If you’re new to the world of web analytics and tagging, you may be wondering about the difference between two tools in the Google Marketing Platform, Google Analytics and Google Tag Manager.
To give you the long answer short, Google Analytics is an analytics tool. It lets you collect and analyze data about the sources of traffic and user behavior on your websites and the sections or landing pages on them.
Google Taga Manager is a tagging tool. It doesn’t store any data, it just lets you deploy cookie banners, ad pixels, and analytics tools on your website without needing the help of your website’s developers.
Let’s take a deeper look at each of these two tools to help you understand the difference between them. In this article, we will also address some of the most common questions about Google Analytics vs. Google Tag Manager.
What is Google Analytics?
Google Analytics is a web analytics service that allows you to collect data about users’ interactions with your website and gain insights into what makes users stay or leave.
Google Analytics helps ad buyers, marketers, and website owners understand where users are coming from on their sites, how they explore and navigate those sites, and what content they engage with most.
Google’s analytics service offers a set of ready-made reports grouped into collections and topics. You can also create custom reports and explorations with the collected data to gain custom insights that aren’t available to everyone by default.
What you can do in Google Analytics:
- Collect data about the traffic sources and users’ behavior on your website
- Look at reports about the acquisition, engagement, monetization, and retention of the visitors on your website
- Understand the demographics and technographics of the visitors on your website
- View reports and explorations to uncover insights and trends
What Is Google Tag Manager?
Google Tag Manager is a tag management system (TMS). Essentially, it’s a tool that allows non-developers to insert and manage third-party scripts in websites.
These scripts are usually intended for advertising and analytics purposes. Some of the most common ones are retargeting pixels for Google Ads and Facebook Ads, as well as the code snippets for analytics services like Google Ads or Microsoft Clarity.
Google Tag Manager offers more than just the ability to insert code snippets, called tags, into your website. You can configure complex business logic, called triggers, so that these code snippets are fired only when needed.
For example, you can configure your Google Analytics and Microsoft Clarity tags to fire on every page, while limiting the firing of your Google Ads and Facebook Ads pixels only to the landing pages where you need them.
This logic can be based on a number of events, such as a page view, the loading of the DOM or the loading of the window, user interactions (clicks, scrolls, YouTube video plays, form submission), as well as custom data layer events and state changes.
What you can do in Google Tag Manager:
- Add tags to your website
- Create triggers to fire tags based on specific rules
- Pass on data from JavaScript variables to your ad pixels and analytics tools
- Read and write to the client-side data layer
Questions & Answers
Does Google Tag Manager Replace Google Analytics?
No, Google Tag Manager can’t replace Google Analytics.
Google Tag Manager is a Tag Management System (TMS).
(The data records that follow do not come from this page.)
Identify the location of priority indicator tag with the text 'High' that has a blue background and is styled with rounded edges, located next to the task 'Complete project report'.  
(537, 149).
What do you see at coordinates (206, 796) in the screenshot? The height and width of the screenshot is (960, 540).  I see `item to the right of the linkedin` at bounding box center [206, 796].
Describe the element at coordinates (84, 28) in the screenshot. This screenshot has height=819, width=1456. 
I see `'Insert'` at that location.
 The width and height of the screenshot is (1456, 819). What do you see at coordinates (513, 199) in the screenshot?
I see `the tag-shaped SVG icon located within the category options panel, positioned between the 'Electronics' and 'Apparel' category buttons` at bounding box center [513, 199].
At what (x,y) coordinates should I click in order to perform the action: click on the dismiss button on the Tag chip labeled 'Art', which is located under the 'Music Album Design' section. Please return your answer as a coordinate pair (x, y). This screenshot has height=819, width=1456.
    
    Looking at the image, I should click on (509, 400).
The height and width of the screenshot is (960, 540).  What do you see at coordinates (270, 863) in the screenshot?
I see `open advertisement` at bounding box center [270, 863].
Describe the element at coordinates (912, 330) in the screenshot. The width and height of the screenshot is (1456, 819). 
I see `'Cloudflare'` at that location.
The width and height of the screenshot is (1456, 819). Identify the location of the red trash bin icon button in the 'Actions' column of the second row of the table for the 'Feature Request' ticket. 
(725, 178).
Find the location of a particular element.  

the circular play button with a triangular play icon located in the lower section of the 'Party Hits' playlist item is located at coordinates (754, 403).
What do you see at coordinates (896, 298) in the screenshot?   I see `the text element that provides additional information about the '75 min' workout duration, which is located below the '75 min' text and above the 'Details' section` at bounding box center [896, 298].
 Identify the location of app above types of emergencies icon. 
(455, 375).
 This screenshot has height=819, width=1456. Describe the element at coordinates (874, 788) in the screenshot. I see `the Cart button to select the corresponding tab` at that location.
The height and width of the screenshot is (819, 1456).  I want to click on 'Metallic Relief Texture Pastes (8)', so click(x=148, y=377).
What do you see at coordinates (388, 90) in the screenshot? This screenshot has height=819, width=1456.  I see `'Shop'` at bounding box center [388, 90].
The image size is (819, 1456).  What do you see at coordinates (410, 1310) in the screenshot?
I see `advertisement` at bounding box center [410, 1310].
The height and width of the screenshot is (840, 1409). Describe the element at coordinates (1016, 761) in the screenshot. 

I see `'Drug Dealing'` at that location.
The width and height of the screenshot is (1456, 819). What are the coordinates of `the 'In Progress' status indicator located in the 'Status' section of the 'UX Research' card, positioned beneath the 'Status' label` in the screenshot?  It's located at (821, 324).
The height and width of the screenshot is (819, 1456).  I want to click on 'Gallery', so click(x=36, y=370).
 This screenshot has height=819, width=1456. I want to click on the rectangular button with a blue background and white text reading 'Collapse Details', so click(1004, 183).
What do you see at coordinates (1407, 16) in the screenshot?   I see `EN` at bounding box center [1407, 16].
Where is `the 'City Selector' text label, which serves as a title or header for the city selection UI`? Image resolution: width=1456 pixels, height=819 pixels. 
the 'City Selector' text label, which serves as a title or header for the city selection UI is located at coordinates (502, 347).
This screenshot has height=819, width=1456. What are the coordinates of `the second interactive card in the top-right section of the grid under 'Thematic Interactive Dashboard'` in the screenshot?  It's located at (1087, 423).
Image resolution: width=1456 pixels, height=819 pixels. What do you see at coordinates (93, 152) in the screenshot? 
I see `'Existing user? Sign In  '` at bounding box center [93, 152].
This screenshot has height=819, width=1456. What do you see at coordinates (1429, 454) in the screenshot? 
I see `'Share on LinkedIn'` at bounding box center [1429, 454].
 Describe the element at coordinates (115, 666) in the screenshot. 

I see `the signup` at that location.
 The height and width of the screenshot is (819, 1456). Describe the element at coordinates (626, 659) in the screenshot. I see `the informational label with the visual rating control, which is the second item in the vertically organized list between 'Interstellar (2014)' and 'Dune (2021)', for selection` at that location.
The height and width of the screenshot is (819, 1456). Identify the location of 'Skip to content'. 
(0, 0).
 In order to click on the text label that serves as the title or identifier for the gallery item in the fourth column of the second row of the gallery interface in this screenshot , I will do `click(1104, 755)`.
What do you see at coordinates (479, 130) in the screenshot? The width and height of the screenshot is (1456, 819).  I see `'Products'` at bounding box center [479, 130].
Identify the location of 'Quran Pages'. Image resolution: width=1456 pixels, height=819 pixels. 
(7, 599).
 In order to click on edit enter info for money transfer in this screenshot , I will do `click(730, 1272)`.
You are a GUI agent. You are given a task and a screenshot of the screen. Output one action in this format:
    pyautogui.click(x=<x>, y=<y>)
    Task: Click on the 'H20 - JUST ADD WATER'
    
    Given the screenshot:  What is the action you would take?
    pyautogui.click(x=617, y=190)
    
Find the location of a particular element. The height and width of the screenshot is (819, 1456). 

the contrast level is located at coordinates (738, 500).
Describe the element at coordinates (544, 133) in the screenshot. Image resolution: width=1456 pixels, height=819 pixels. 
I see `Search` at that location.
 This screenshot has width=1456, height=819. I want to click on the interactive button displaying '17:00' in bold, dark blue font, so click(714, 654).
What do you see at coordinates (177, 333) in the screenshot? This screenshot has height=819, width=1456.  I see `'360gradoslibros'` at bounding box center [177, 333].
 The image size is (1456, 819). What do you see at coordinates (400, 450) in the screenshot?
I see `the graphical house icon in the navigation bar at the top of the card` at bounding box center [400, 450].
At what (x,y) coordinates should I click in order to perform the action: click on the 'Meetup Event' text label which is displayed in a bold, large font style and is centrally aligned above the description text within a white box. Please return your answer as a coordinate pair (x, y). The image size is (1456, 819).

So if you have it installed on your website, you can use it to deploy Google Analytics and any other ad pixels or analytics tools you need.
Can You Install Google Analytics Without Google Tag Manager?
Yes, you can install Google Analytics without Google Tag Manager.
Google Tag Manager is just one of the ways to install Google Analytics. If you don’t want to use it, you don’t have to. You can also implement the code snippet for Google Analytics directly into your website’s source code.
Can You Configure Goals and Conversions in Google Tag Manager?
No, you can’t configure goals and conversions in Google Tag Manager. Goals and conversions are configured in Google Analytics based on the events that you’ve collected from your website in the tool.
When it comes to goals and conversions, it doesn’t matter if you’ve installed Google Analytics on your website manually or via Google Tag Manager because they have nothing to do with the method of installation of the tool.
Can You Have Google Analytics and Google Tag Manager on the Same Page?
Normally, you would deploy Google Analytics through your Google Tag Manager container.
However, in rare cases, the Google Tag Manager container snippet and the Google Analytics measurement tag may be implemented separately on the same page.
In such a case, your Google Analytics tracking won’t break if you also implement the Google Tag Manager container code snippet on the same page—and vice versa.